Marisol Lemay de l’ACEF des Bois-Francs
Hydro-Québec reçoit le Prix Poubelle de l’ACEF
Pour ses hausses répétées de tarifs d’électricité, Hydro-Québec mérite le Prix Poubelle du palmarès Déméritas des prix à la consommation de l’ACEF des Bois-Francs. Hydro-Québec a obtenu 32,9% des votes des membres de l’ACEF, décrochant ainsi la peu envieuse pôle position parmi les cinq dossiers de consommation mis en nomination.
Depuis 2004, les consommateurs ont été confrontés à des hausses de 16,7% alors que le coût de la vie a augmenté de 9,6%, a observé Marisol Lemay, du service d’aide aux consommateurs à l’ACEF des Bois-Francs.
«La hausse est flagrante, très rapide par rapport au coût de la vie, a-t-elle noté. Le consommateur perd ainsi son pouvoir d’achat et doit faire plus avec des revenus moindres. Les consommateurs s’appauvrissent, ce qui vient en contradiction avec la loi 112 pour l’élimination de la pauvreté et de l’exclusion.»
Hydro-Québec recevra une lettre de l’ACEF des Bois-Francs, témoignant de son Prix Poubelle. «On l’acheminera aussi à la Régie de l’énergie qui approuve les augmentations de même qu’au gouvernement du Québec», a indiqué Mme Lemay.

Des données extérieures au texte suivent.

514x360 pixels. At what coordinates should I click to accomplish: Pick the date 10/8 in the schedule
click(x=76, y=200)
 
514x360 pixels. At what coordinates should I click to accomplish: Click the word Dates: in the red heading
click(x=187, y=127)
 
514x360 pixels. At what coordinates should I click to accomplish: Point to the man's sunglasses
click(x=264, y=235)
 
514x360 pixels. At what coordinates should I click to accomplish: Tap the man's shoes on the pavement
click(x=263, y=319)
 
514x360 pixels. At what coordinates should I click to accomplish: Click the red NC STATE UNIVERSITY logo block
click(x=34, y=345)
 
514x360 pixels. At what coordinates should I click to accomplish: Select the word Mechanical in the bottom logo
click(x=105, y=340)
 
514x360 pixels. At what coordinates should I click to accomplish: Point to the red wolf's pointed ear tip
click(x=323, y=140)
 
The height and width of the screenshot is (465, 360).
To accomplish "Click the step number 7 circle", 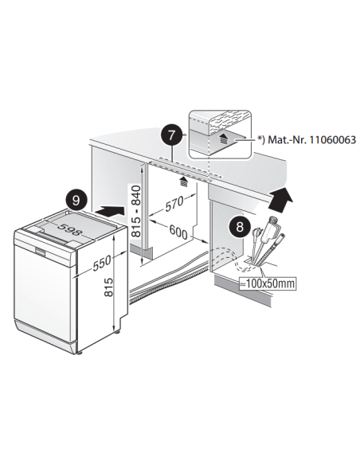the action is click(x=172, y=135).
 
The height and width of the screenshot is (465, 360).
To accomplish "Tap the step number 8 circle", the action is click(x=239, y=227).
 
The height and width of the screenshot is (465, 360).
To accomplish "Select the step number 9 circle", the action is click(x=76, y=201).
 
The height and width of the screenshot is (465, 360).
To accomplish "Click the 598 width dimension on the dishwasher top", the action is click(x=68, y=229).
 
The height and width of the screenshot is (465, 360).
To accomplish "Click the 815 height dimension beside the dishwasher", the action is click(x=109, y=287).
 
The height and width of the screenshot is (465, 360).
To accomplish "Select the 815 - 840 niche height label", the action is click(x=136, y=211).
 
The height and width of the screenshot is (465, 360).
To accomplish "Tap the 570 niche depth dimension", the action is click(x=174, y=205).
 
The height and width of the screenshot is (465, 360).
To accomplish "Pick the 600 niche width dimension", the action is click(x=178, y=232).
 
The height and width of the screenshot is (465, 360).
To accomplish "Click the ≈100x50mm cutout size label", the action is click(x=268, y=283).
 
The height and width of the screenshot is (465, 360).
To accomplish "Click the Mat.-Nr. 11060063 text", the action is click(x=311, y=139).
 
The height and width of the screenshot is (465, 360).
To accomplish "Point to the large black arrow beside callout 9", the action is click(x=110, y=212).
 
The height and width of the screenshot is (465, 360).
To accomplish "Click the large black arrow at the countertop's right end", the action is click(x=280, y=199).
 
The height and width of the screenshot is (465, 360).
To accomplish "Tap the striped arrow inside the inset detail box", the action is click(x=225, y=139).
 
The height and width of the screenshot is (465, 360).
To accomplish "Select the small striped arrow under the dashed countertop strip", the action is click(x=184, y=182).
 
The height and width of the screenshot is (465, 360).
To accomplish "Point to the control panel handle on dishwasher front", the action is click(x=40, y=252).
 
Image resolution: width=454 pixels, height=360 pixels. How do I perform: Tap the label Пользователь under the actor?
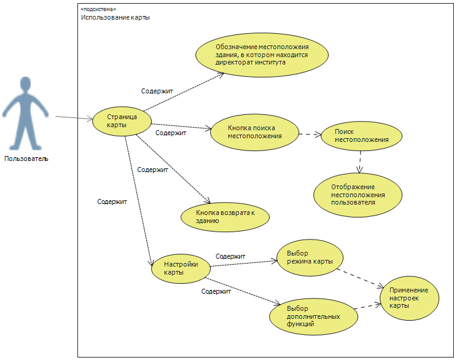[26, 158]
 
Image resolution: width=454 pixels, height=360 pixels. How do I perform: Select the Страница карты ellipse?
[122, 121]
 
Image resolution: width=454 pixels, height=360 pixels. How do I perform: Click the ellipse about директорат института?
[262, 55]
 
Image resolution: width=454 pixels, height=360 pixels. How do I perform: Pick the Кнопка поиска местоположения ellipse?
[254, 132]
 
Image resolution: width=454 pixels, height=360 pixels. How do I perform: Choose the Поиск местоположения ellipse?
[361, 136]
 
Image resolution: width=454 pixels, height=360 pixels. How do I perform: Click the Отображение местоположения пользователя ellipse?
[358, 195]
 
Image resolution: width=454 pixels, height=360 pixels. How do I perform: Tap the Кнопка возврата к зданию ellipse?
[225, 217]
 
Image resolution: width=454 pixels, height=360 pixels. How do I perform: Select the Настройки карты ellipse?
[181, 268]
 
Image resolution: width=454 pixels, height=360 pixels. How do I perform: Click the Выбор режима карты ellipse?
[310, 257]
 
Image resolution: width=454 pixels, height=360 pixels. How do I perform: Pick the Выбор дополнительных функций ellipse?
[313, 316]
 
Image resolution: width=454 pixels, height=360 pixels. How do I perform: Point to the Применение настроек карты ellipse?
[409, 298]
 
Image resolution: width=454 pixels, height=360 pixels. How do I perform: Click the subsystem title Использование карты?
[115, 17]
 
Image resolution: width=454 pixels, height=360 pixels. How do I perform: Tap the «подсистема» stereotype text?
[98, 9]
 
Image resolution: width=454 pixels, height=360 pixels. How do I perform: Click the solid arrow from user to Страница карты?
[74, 117]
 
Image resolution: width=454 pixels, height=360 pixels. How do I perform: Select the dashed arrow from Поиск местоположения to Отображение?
[360, 162]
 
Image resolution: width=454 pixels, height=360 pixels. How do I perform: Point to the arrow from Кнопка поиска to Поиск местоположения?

Avec un seul vote de différence, la sollicitation téléphonique de nombreuses organisations a pris le second rang avec 31,8% du suffrage. «Les consommateurs reçoivent une multitude d’appels pour l’entretien des pelouses, les systèmes d’alarme, les assurances et les grands quotidiens notamment. Les gens se sentent dérangés et importunés», a fait savoir la représentante de l’ACEF.
Bell Canada arrive en troisième place, avec 17,7%, pour le service à la clientèle, le plan d’entretien du câblage, mais surtout pour ses erreurs de facturation. «On en constate beaucoup, a signalé Marisol Lemay. Des citoyens tentent de régler la situation eux-mêmes avec l’entreprise, mais ils s’aperçoivent, à la facture suivante, que le problème n’est pas réglé.»
Les établissements d’enseignement postsecondaire ont reçu 9,4% des votes et prennent le quatrième rang pour des cotisations non obligatoires indiquées sur la facturation. «Les gens concernés doivent s’adresser à l’établissement pour obtenir un remboursement. Cela peut porter à confusion», a expliqué Mme Lemay.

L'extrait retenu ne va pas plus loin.